Current data on contribution of CSMD1 genetic variation to neuropsychiatric diseases and to cognitive performance are quite controversial. More evidence is accumulated on rs10503253, which is genome-wide significant marker for SZ in Europeans according to initial GWAS and subsequent replicative studies (see above), but is not replicated for Japanese [15] and Han Chinese [16]. Association of this genetic variant with cognitive and memory functions initially reported for European SZ patients [7] was confirmed for normal Greek population, but was not replicated in Norwegian healthy cohort [17]. Another intronic variant in CSMD1, rs2616984, was associated with cognitive performance in European GWAS [9] and recently was found as susceptibility marker for both SZ and Alzheimer’s disease in Russians [10, 11], but not in Central Asian Kazakh population [18]. Other CSMD1 SNPs were also reported to be associated with cognitive and memory functions in healthy Norwegians [17], with cognitive decline in Alzheimer’s disease in patients of European descent [19], as well as with clinical outcomes of SZ in Japanese [20].

Between-population variability in CSMD1 effects on neurocognitive phenotypes may reflect population-specific composition of genetic risk factors and/or population-specific LD patterns of associated markers with unknown functional variant(s) within CSMD1 or in adjacent genetic loci. But, nevertheless, growing amount of data on CSMD1 genetic association with various neuropsychological traits clearly indicates that structural variability at this part of the genome is likely a part of the common neurological mechanism, underlying various diseases and normal variability in neurocognitive traits. Genetic overlapping over these traits may be mediated by cognitive endophenotypes, such as variability in normal cognitive performance due to normal functional differences in brain structure and functions. This point finds support in several functional studies, demonstrating that that SZ risk variants show greater effects at the level of imaging based metrics of brain structure and function than at the level of behavior [21]. Particularly, CSMD1 rs10503253 “A” allele was associated with comparatively reduced cortical activation in the middle occipital gyrus and cuneus during performance of a spatial working memory task [22].

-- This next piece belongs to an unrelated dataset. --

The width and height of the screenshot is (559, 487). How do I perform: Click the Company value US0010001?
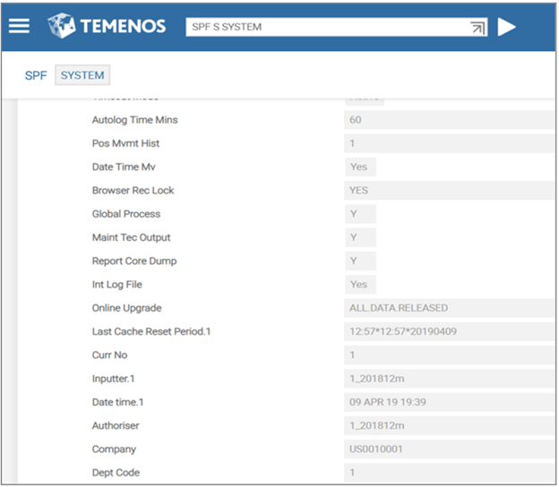[x=448, y=449]
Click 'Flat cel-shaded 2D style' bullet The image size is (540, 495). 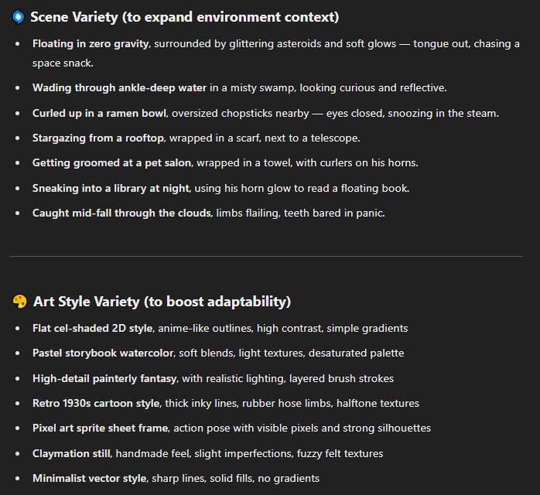click(92, 328)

Along with population- and genetic background-related effects, age-related differences also may play a substantial role in the variability in genetic patterns of neurocognitive traits. Association of CSMD1 variants with Alzheimer’s disease probably suggests that some part of genetic susceptibility at this locus may appear in the older age, compared to SZ susceptibility variants, but may be expressed in earlier preclinical stages as markers of cognitive and memory performance. However currently we cannot delineate possible molecular mechanisms underlying the age-related difference in CSMD1 effects on neurocognitive functions. The cohort tested in the present study is, to the best of our knowledge, the oldest sample ever used for CSMD1 genetic associations with neurocognitive phenotypes. We observed the association with MoCA performance for the genetic variant previously found to be associated with cognitive functions in younger people [9], as well as with late-onset Alzheimer’s disease in our previous work [10]. Thus the findings reported in the current paper support the growing amount of evidence for significant role of CSMD1 in normal and pathological cognitive phenotypes.

5. Conclusions

Our study suggests that genetic variants in CSMD1 gene are likely a part of genetic component of cognitive performance in the elderly.

Conflicts of Interest

The authors declare no conflicts of interest.

Acknowledgments

This work was funded by the Russian Scientific Foundation (Project no. 16-15-00020).